Collaboration in the North Sea “has gone backwards” as companies squeeze suppliers in an effort to control costs.
“There used to be a supply chain code of practice,” said Achilles’ Malcolm Wilson. “That ended four years ago and was replaced by bland supply chain principles.”
Speaking during Energy Voice’s Virtual Tech Showcase, Wilson said there was a need for “leadership from the top, to inspire companies to collaborate”.
Deloitte, with Oil and Gas UK (OGUK), publish an annual survey in an attempt to quantify collaboration in the sector. The report said its collaboration index had risen to 7.1 in 2020, from 7 in 2019, out of 10.
Wilson was critical of the move away from the supply chain code, which included a 30-day target for payment of suppliers.

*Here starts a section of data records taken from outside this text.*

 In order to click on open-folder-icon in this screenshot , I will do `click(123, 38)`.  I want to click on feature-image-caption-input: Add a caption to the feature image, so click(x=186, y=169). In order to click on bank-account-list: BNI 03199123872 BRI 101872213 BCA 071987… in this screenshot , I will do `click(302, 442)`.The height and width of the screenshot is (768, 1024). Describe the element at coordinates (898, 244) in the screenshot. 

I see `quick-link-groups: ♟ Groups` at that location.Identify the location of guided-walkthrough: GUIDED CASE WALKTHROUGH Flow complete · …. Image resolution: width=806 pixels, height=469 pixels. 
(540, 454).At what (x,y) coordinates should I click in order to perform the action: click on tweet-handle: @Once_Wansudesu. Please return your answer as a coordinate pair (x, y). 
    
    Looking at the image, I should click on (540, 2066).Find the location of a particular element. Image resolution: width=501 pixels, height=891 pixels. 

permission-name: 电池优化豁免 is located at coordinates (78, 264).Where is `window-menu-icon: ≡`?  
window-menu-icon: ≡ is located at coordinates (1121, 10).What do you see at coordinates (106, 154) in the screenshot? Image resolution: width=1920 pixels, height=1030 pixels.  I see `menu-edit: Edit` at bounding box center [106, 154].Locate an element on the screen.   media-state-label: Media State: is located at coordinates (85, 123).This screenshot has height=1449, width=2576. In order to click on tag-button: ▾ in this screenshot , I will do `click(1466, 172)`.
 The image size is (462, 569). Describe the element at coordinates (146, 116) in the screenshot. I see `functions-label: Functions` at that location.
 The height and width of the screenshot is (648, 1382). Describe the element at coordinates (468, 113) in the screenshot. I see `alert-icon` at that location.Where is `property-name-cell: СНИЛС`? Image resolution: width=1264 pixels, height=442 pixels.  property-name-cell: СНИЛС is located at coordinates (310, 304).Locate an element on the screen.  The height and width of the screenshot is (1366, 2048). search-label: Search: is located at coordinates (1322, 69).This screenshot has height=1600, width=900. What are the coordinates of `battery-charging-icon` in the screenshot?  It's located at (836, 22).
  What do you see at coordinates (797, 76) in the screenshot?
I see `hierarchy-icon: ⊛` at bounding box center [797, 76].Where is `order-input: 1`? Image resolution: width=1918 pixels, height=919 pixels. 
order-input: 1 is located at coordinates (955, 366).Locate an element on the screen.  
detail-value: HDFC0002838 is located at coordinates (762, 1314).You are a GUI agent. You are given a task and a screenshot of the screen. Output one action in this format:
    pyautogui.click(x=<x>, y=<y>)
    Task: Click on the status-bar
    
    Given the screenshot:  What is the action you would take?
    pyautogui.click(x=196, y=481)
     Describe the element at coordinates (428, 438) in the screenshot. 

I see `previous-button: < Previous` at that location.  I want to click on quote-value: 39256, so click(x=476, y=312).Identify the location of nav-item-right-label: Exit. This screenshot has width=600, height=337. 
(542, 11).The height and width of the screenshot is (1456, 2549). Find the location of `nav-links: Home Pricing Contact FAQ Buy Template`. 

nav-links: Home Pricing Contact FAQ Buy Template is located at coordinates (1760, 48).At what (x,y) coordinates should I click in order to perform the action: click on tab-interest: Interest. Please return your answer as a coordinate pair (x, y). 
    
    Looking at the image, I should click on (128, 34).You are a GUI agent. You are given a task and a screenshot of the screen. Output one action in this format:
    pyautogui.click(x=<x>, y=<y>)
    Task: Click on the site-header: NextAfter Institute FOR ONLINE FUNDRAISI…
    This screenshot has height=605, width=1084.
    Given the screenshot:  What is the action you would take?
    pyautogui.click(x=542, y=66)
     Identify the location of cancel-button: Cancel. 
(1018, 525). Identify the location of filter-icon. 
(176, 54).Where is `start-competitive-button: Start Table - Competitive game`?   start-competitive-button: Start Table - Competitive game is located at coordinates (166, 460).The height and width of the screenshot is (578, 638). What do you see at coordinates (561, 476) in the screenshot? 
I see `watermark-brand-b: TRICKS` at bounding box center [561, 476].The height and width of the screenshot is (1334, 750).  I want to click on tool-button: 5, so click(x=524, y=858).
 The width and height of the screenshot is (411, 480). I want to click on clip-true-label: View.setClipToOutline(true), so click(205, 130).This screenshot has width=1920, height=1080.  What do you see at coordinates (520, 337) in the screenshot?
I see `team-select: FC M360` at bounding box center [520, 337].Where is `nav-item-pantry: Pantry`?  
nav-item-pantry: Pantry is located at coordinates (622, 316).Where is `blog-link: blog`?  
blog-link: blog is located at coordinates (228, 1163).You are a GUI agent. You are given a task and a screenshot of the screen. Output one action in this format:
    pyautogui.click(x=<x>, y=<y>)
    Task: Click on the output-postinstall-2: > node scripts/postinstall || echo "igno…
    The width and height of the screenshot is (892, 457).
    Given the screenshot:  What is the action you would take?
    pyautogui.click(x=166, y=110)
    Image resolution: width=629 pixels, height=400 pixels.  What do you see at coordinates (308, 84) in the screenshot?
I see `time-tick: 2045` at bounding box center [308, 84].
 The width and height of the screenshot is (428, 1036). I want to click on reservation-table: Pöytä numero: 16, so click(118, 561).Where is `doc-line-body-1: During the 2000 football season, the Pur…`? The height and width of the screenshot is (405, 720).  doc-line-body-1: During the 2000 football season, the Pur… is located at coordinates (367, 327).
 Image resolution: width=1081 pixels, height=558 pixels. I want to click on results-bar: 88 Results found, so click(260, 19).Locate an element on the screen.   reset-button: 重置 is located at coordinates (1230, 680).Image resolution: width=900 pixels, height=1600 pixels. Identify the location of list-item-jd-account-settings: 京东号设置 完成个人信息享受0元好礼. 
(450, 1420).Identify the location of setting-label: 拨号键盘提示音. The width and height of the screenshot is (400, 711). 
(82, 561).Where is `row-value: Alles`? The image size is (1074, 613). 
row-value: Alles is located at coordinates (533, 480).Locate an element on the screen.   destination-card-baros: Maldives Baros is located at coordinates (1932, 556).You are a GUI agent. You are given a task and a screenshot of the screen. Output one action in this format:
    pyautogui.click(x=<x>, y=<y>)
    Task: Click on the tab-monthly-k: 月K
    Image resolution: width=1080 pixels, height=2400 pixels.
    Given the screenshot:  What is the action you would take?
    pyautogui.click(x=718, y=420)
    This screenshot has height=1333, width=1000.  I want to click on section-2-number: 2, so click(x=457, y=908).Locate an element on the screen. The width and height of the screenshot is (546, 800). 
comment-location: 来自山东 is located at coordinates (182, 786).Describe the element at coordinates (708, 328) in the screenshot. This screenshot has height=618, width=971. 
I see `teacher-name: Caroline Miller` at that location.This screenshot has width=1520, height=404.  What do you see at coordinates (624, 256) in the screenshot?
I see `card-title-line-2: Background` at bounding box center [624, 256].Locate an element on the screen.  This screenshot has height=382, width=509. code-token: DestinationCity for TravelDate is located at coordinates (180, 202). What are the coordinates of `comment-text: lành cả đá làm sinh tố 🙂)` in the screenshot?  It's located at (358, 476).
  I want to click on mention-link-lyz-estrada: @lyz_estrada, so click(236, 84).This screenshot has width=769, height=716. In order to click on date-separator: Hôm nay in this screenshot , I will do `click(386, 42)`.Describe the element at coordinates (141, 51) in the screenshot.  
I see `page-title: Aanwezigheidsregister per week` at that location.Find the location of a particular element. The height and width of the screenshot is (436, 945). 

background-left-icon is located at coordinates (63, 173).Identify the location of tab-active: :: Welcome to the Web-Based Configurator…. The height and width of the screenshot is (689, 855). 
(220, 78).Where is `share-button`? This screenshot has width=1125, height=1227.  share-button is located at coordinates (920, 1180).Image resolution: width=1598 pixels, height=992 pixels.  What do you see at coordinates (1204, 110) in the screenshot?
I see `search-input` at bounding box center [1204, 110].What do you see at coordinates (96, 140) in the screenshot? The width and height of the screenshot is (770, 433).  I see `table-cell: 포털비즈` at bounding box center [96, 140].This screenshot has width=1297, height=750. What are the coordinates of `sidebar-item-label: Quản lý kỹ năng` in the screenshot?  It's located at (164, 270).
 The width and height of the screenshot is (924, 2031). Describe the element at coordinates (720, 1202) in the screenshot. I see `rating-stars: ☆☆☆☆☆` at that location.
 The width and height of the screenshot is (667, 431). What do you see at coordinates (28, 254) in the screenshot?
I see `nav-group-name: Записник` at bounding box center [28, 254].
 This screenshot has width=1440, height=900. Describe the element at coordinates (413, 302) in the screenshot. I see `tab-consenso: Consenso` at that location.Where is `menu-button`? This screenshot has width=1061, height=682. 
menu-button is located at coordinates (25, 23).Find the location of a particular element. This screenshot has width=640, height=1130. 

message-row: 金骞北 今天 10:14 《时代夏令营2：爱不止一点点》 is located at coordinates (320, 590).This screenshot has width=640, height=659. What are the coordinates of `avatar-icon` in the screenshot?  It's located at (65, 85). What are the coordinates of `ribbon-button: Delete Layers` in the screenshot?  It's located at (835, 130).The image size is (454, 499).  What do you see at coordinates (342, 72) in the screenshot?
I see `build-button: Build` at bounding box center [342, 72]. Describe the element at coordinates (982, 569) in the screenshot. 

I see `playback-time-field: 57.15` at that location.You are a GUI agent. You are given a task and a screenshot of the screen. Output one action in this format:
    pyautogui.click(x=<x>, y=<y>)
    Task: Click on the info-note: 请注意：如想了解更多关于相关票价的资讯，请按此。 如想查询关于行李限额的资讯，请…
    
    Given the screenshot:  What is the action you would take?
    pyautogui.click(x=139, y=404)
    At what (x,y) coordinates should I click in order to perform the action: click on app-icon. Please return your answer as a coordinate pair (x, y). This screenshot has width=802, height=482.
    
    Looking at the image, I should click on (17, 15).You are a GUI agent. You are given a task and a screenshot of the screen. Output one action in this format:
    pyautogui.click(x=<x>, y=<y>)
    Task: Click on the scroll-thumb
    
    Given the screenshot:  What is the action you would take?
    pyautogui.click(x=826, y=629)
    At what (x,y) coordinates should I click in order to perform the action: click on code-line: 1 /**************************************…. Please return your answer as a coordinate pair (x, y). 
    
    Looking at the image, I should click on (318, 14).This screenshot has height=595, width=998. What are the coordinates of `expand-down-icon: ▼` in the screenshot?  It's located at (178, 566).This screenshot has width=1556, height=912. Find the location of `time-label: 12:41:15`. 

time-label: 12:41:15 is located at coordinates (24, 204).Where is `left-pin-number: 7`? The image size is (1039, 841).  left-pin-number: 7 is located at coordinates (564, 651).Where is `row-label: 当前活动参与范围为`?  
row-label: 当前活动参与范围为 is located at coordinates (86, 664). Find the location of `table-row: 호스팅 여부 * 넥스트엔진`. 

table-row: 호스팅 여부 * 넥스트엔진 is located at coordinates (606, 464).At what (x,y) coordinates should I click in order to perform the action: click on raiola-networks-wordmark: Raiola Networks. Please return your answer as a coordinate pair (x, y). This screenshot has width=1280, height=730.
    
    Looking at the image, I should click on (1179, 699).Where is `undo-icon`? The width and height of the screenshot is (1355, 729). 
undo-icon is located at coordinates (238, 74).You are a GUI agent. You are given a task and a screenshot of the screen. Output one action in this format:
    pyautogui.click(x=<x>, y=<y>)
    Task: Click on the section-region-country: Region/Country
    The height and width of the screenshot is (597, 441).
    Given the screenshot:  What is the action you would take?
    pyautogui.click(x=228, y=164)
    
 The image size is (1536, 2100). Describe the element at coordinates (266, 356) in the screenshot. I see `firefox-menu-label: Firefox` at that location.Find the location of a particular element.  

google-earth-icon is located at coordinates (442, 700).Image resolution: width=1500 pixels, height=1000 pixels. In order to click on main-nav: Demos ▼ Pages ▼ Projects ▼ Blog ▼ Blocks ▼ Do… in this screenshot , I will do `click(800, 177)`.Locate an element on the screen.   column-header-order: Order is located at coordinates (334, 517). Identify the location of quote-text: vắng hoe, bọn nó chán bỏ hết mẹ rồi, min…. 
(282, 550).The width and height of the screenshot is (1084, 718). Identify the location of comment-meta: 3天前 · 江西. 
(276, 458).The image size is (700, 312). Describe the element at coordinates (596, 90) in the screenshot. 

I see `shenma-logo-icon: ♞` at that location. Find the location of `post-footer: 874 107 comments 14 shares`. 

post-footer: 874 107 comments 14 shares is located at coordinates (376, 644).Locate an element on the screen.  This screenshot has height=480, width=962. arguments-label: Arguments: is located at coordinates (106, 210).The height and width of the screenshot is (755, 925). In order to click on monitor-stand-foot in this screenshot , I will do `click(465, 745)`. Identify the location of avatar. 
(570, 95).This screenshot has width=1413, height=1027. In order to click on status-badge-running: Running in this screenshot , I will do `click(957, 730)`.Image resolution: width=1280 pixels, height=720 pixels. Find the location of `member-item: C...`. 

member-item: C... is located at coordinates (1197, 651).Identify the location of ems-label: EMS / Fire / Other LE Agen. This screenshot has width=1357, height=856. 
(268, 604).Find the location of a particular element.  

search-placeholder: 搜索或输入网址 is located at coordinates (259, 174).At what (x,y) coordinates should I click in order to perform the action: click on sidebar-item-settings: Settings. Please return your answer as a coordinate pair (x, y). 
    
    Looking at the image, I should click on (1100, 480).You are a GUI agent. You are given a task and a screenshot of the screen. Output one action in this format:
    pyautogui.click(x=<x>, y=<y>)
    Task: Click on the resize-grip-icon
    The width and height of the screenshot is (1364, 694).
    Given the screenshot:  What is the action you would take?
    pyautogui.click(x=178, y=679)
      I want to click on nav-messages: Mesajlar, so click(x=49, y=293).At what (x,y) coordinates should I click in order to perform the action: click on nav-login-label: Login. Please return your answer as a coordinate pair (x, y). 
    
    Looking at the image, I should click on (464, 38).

“The industry decided it didn’t want that any longer. We would carry out surveys to check compliance and give awards to people for how well they performed on a number of factors, payment was one of them,” he said.
“The code spoke about how no buyer should expect to work without a [purchase order] PO. Buyers need to behave in an appropriate way and suppliers need to have the confidence to say ‘I can’t do that without a PO’.”
Driving them out of business
The problem is worse for companies further from the operator, he continued.
The impact is that “small suppliers are really struggling at the moment. Payment dates are driving them out of business. The technology to pay promptly is there, it’s just about the willingness to do so.”
Technology Leadership Board (TLB) co-chair Mikki Corcoran said she had been surprised initially at the lack of collaboration. “However, over the last 18 months there has been a big shift in companies realising they have to work together. There is progress. It’s going to take time to work better together.”
Xodus Group’s renewables manager Scott Hamilton said that work was being taken in the offshore wind supply chain to focus on “collaboration, before competition. We’re looking at what can we do to work together and then moving into driving down cost.”